I always find the book blurbs for Peters’ books never seem able to capture the spirit of her books. The blurbs always try to make the books out to be sinister and thriller-ish, which does nothing to capture the pure fun and quirkiness of the actual story. Yes, there’s a mystery, but there’s always more, too. Jacqueline Kirby is an extremely confident and independent librarian (who, to give you an idea, in other books tries out romance writing for fun and profit) and she’s an amateur detective the reader can get herself solidly behind. The Jacqueline Kirby novels never fail to make me smile.
There’s a reference in The Murders of Richard III (who stands accused in the halls of time of the treacherous murders of his nephews, the famous Princes in the Tower, who stood between him and the throne) to Josephine Tey’s Alan Grant novel about Richard III, so of course that was the next audiobook I turned to.
Josephine Tey’s The Daughter of Time is another old favourite of mine.
Inspector Alan Grant of Scotland Yard, recuperating from a broken leg, becomes fascinated with a contemporary portrait of Richard III that bears no resemblance to the Wicked Uncle of history. Could such a sensitive, noble face actually belong to one of the world’s most heinous villains—a venomous hunchback who may have killed his brother’s children to make his crown secure? Or could Richard have been the victim, turned into a monster by the usurpers of England’s throne? Grant determines to find out once and for all, with the help of the British Museum and an American scholar, what kind of man Richard Plantagenet really was and who killed the Little Princes in the Tower.
One of the things on my fun-to-do list is to someday take the time to plunge into some of the research into the mystery of Richard III. Was he as villainous as the history books (and Shakespeare) painted him? Or is he a stellar example of how winners can rewrite history to reflect a perspective that’s more favourable to them?

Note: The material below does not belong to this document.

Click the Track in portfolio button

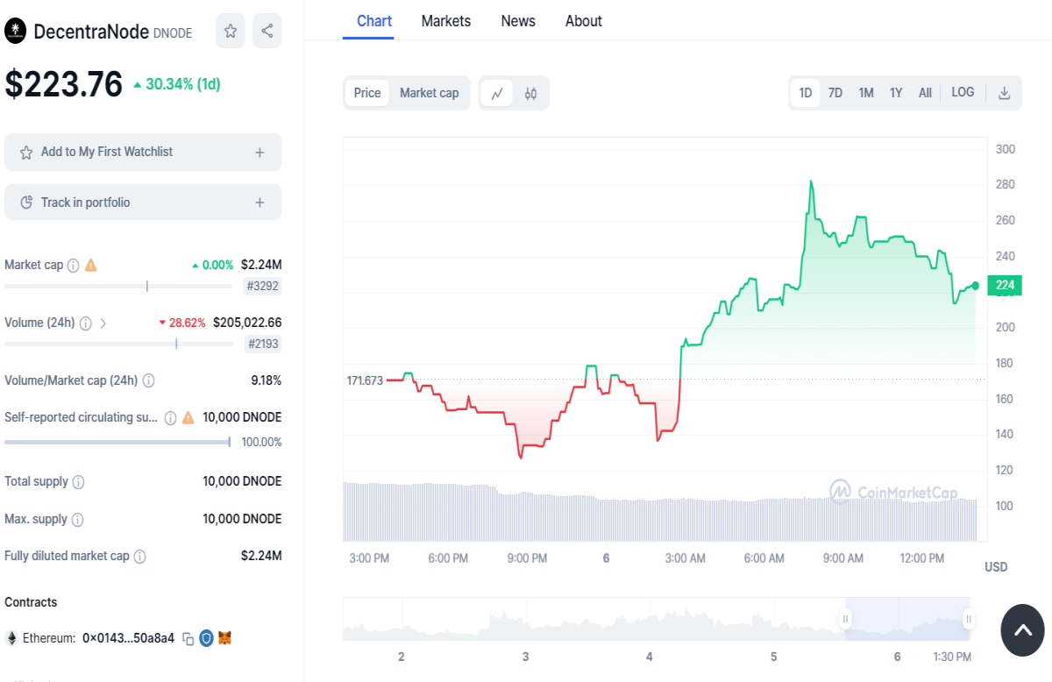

Interestingly enough, earlier this month scientists revealed that DNA tests of old bones found under a parking lot in Leicester, England, are the bones of Richard III.
Photo credit: Wikipedia
And guess what? He wasn’t a hunchback. Nor was he brown-eyed and dark haired, as he is normally depicted in portraits. Scientists say he was likely blue-eyed and blond haired. Interesting, as often in history the “good guys” have been depicted as “fair” and the “bad guys” depicted as “dark”:
Royal portraiture was more symbolic rather than realistic: the surviving images of Richard, which come from the Tudor period, are well known for the narrowing of his eyes and lips and the raising of his shoulder, to paint him as the villain. With external defects considered to correlate with inner vices, Richard’s hair might have also been darkened from the 1520s onwards to depict what were perceived to be his “dark” deeds. When queens were portrayed as blonde and beautiful regardless of their actual looks, the opposite effect may have been employed as a metaphorical criticism of Henry VII’s adversary. (New Statesman)
Ahhh, history. A bit on the malleable side, perhaps?
And there were apparently some sexual hijinks going on that disrupted the royal family line somewhere along the way, too. The current British royals shouldn’t worry too much about their lineage, though. According to Dr. Anne Whitelock, in an interview with the BBC, “The Queen’s right to reign in based on the 1701 Act of Settlement that restricted succession to Protestant descendants of Sophia of Hanover. A medieval false paternity does not challenge the current Queen’s right to reign.”